What a great day! I love this group! I can't remember if I mentioned this last time, but our group ranges in age from 6 to 11. Not only do we have the diversity of age, but our parents are using this co-op to meet different needs, including; child care, socialization, and for myself, it is an essential learning day. Each child arrives with different interests and abilities.

Word Work We started our day with our Mad Lib writing and our review of; nouns, verbs, adjective, adverbs, and plural nouns. They're doing really well with this. It's also good for a laugh. I like some sort of word work to be part of every day. Next week we'll switch it up and do something different.

Family Virtues - Respect and Obedience We continued our discussion from last week about respect and debated some scenarios. This can be a challenging one. Everyone wants respect (eg/ knock before entering their personal space) but sometimes it's hard to be respectful in return! We briefly talked about the virtue of being obedient, what the word means and why obedience is sometimes necessary.

Mapping - Last week we talked a little about the map of Canada to accompany our province and territory study. Today we learned about; lines of latitude, longitude, the prime meridian, equator, compass rose, and a little about time zones. They coloured in each feature on a map. Side note for parents: I am keeping all of their work here in a folder. Once it fills up I will send it home. While our two older students removed themselves to work on their own studies, the others went about putting together a large foam map of the world. Once it was complete I quizzed them on everything we've learned and then they had to locate countries at different points of long and lat. They really seemed to grasp this well.

Alphabet Project - Our Canadian Provinces and Territories

Rather than have everyone continue their research from last week, we did it as a group. We combined the territories and completed an alphabet sheet for all three. As I read the three chapters on the territories in, "Hey Canada," they let me know when we had found information that they wanted to add to the alphabet list. This went quite well. Some wanted to continue with their research but we held off and will do this next week.
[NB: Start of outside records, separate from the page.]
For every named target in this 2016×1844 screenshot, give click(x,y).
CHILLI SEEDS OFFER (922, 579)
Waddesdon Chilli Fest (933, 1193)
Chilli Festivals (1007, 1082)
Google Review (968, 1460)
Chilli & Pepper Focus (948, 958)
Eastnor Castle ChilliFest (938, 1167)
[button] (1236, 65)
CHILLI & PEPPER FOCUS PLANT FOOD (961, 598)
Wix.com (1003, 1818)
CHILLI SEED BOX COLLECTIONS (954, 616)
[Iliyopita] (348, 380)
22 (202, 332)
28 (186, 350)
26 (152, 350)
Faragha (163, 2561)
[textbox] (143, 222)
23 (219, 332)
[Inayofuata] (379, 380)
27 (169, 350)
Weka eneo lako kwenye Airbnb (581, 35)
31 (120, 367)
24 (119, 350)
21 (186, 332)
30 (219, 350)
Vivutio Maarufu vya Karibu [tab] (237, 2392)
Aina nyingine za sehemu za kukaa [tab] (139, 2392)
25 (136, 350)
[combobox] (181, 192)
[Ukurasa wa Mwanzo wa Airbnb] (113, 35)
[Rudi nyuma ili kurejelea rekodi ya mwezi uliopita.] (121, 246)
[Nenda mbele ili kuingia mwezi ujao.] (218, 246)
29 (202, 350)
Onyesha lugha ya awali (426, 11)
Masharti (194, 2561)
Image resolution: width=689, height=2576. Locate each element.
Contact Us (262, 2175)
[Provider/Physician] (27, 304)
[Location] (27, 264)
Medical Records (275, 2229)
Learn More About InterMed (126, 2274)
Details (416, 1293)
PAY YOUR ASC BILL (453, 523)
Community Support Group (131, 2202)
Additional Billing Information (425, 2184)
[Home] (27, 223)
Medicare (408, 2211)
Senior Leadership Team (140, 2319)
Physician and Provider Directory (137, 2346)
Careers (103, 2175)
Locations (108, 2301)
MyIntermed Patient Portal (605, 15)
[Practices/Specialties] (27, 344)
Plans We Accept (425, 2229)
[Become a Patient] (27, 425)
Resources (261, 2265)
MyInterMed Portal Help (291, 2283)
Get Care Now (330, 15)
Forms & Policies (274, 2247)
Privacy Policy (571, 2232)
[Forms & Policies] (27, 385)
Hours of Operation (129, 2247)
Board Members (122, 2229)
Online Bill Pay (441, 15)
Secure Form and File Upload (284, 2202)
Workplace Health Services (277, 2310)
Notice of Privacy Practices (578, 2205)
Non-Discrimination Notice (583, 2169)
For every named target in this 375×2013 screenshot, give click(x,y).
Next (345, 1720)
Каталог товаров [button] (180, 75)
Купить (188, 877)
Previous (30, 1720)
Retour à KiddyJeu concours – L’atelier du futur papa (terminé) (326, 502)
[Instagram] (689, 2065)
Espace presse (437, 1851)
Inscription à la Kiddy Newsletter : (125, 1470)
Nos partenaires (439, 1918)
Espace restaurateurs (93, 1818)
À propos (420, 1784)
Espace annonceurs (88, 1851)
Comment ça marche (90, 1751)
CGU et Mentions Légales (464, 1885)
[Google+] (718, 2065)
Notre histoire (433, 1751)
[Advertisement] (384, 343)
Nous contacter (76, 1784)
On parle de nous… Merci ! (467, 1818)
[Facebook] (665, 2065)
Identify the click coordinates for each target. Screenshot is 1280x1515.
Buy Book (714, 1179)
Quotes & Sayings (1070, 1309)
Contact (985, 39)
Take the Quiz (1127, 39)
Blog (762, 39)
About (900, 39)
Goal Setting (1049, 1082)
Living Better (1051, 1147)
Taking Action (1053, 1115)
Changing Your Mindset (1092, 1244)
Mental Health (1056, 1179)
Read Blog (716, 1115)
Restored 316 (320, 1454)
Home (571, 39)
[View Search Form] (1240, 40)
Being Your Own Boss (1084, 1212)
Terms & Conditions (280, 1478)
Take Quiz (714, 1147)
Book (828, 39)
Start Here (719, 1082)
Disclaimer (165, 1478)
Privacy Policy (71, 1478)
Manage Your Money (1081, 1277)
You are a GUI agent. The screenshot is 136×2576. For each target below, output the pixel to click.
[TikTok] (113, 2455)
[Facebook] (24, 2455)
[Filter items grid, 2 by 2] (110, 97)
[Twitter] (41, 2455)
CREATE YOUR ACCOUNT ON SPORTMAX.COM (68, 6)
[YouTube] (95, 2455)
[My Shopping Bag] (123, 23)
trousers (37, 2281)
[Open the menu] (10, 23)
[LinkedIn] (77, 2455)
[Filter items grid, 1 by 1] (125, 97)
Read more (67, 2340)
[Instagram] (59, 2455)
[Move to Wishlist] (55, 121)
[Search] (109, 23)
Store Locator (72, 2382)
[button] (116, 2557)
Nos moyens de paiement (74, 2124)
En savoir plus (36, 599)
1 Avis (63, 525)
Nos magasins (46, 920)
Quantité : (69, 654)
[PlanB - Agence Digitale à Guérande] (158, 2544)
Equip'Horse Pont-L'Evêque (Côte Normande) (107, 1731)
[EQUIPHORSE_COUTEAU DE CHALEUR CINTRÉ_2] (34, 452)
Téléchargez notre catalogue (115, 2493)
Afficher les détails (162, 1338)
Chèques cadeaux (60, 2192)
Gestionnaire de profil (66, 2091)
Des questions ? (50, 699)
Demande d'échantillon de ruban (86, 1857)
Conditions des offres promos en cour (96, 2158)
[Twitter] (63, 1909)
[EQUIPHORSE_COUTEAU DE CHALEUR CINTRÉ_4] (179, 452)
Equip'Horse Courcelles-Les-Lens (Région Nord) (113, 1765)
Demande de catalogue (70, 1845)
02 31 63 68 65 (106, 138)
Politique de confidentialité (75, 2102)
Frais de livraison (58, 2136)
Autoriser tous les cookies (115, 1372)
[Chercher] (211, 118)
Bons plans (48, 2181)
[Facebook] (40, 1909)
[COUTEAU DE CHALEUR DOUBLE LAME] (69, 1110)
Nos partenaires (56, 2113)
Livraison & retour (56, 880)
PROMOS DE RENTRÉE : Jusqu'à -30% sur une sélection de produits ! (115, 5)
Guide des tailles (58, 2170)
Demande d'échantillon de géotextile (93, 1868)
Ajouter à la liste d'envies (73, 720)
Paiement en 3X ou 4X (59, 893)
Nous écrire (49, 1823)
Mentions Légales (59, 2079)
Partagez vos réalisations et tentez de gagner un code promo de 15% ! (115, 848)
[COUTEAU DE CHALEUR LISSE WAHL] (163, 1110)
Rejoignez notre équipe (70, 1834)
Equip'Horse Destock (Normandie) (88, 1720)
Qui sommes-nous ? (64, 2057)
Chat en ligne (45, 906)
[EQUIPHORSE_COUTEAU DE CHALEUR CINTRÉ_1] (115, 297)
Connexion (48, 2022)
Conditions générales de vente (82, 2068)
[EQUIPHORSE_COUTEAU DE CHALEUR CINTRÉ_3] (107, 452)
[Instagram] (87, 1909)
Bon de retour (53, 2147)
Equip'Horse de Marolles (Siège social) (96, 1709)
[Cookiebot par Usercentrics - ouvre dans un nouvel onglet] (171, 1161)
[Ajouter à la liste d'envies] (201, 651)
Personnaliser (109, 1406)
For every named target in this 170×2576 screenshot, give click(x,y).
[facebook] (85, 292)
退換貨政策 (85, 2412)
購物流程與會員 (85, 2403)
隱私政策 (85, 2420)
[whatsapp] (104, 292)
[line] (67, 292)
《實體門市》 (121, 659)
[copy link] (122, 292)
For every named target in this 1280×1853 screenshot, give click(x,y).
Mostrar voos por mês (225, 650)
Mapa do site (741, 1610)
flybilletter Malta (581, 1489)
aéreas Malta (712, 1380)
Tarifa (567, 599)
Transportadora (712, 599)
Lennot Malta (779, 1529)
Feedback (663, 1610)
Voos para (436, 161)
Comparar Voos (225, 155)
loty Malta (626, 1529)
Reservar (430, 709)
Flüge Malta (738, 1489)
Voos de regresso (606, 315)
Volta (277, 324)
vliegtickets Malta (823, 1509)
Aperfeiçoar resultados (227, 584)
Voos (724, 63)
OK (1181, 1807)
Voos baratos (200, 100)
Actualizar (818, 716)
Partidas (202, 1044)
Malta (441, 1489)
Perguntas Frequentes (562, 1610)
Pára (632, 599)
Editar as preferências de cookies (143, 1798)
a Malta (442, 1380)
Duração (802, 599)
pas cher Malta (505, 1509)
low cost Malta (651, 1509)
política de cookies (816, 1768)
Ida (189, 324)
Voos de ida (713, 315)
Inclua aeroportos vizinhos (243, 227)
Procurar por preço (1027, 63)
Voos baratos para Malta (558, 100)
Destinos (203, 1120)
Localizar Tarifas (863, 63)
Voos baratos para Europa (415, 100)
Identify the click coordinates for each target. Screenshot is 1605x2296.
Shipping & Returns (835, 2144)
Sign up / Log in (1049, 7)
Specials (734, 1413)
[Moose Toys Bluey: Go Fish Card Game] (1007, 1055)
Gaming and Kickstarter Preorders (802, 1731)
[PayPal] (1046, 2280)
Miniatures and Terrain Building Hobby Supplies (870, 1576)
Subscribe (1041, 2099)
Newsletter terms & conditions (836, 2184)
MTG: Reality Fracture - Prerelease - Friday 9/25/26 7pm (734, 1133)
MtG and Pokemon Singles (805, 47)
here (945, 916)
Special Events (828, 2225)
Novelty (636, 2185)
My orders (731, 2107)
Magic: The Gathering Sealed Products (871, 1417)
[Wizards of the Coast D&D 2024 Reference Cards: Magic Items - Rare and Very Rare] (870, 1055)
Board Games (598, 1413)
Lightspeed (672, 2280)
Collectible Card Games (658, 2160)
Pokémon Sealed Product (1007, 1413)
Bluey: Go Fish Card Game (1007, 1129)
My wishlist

Hopefully we will finish it then and it can be bound and illustrated.

Snack Time!

Lego Challenge

This is a fun ice breaker or team builder activity. In pairs, the kids were each given 5 pieces of lego (different shapes). Both kids had to have the same five pieces and they had to be the same colour. With their backs to each other (no looking), one child had to build 'something' while the other waited. When they were finished building, the other child was then given verbal instructions (again no looking) to build the exact same thing. The activity really encourages the kids to work together and to give clear, understandable instructions. After a few times, most groups were able to build the same structures. Fun!

Paddle to the Sea

We continued our reading of Paddle to the Sea. While I read, the kids had to made an art card depicting  a scene that Paddle would have seen on his journey. These will be laminated and can be added to their collection from last year for those that kept them.

Lunch and 30 minutes walk through the neighbourhood. Rainy day!

Silent Reading - 30 minutes

Graffiti Art

We started our graffiti name art project today and managed to complete it! We talked about the difference between art and graffiti. We discussed different fonts, how to space lettering and how to create interesting fonts. They had to design their lettering, choose a symbol that represented them, and select interesting colours and patterns. Then we added a brick background to emphasize the graffiti style. The kids were really interested in this. They did a fabulous job! A few might have to finish at home.

The two older students opted out of this and continued their own studies.

The day finished with more silent reading, me reading Paddle to the Sea, a game of Who Am I, and some lego play.

Thanks again everyone for sharing your children!